Возвратясь в Чирь-Юрт, я даже обрадовался, очутившись опять со своей милой 2-й мушкетерской ротой. Не успел я слезть с коня у своего барака, как все люди уже выстроились и -- с гордостью вспоминаю об этом -- встретили меня не обычным "здравия желаем, ваше благородие", а самым задушевным приветом и: "Покорнейше благодарим, что не оставили нас, опять к нам воротились; мы уже сумневались увидеть вас, нашего отца-командира" и т. д. Я был до глубины души тронут такой незаслуженной привязанностью 280 мушкетеров роты, и их прием, их несколько простых слов вознаградили меня за бывшие и предстоявшие неприятности с пресловутым батальонером.
Впрочем, и Б. на первых порах по моем возвращении держал себя как-то мирнее и даже силился быть любезным. Он все заговаривал о театре, причем рассказывал, как он когда-то в полках, где прежде служил, тоже играл, был лучшим актером, что без него не могло обойтись ни одно представление и т. д.
После двухмесячного пребывания в Чирь-Юрте, пребывания не особенно неприятного, ибо период ветров еще не наступал, а все большей частью стояла порядочная весенняя погода, которой мы пользовались для производства фронтовых учений, наконец получился приказ выступить батальону для занятия двумя ротами (1-й и 3-й мушкетерскими с батальонным штабом) укрепления Аймяки, а другими двумя (1-й гренадерской и моей) -- аула Оглы, лежащего, как я уже писал, на большой дороге из Шуры в Кутиши и дальше в глубь Дагестана.
Мы были чрезвычайно обрадованы этим новым назначением. В Оглы отличный климат, прекрасная вода, обилие фуража, не скучно вследствие беспрестанного прохода войск и проезда разных лиц в отряды и Шуру и, самое главное, там, поблизости с неприятельским населением, весьма частые тревоги: могут быть перестрелки и -- венец всех чаяний и мечтаний -- случаи отличиться, получить награду. Я же еще специально был рад: попадая с ротой в Оглы, я избавлялся от постоянного присутствия Б., который из батальонного штаба Аймяки, в 17 верстах от Оглы, в крайне опасной местности, не мог часто совершать поездок.
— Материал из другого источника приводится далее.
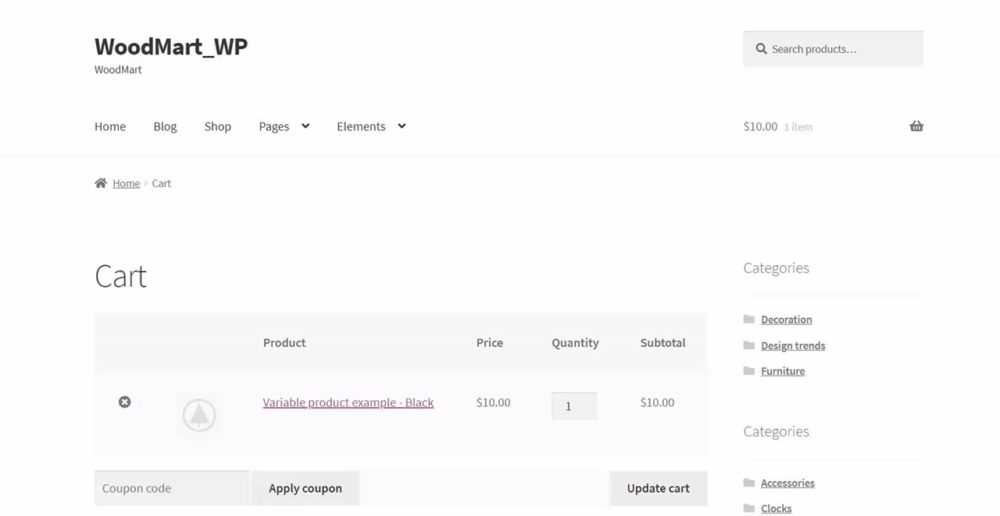This screenshot has height=516, width=1000.
Task: Expand the Elements dropdown arrow
Action: (x=401, y=126)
Такая относительная свобода и обеспеченность от неизбежной назойливой придирчивости и неприятных распоряжений уже сами по себе составляли весьма улыбавшуюся перспективу предстоящей стоянки.
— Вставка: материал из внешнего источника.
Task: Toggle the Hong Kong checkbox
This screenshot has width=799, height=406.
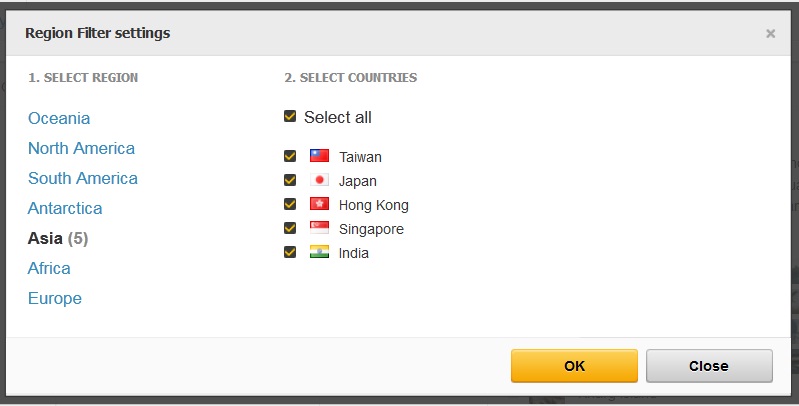Action: [x=290, y=204]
Распрощались мы с драгунской слободкой, где наш ловелас Б. "гулял по прекрасному цветнику", и чуть забрезжил рассвет одного прекрасного майского дня выступили, имея приказание дойти до Шуры без ночлега, а переход этот, как я уже описывал, был весьма труден: 45 верст без воды, а последняя часть дороги у Шуры гористая.
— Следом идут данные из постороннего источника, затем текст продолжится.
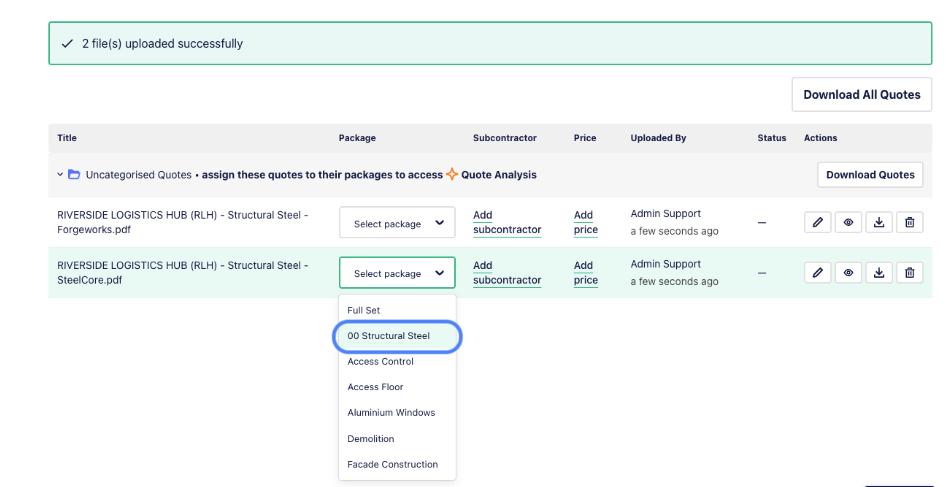Image resolution: width=952 pixels, height=487 pixels.
Task: Preview the Forgeworks quote with eye icon
Action: (x=848, y=222)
И действительно: притащились мы в Шуру едва в десять часов вечера, крайне утомленные переходом, причем не обошлось без крика, шума и известных распеканий со стороны батальонера -- то за отставших людей, то за приставших артельных лошадей и т. п. Пользуясь темнотой, солдаты не стеснялись довольно громко по-своему острить над Б. и даже крупно ругаться -- они хорошо понимали всю несправедливость его притязаний, обращенных к ротным командирам.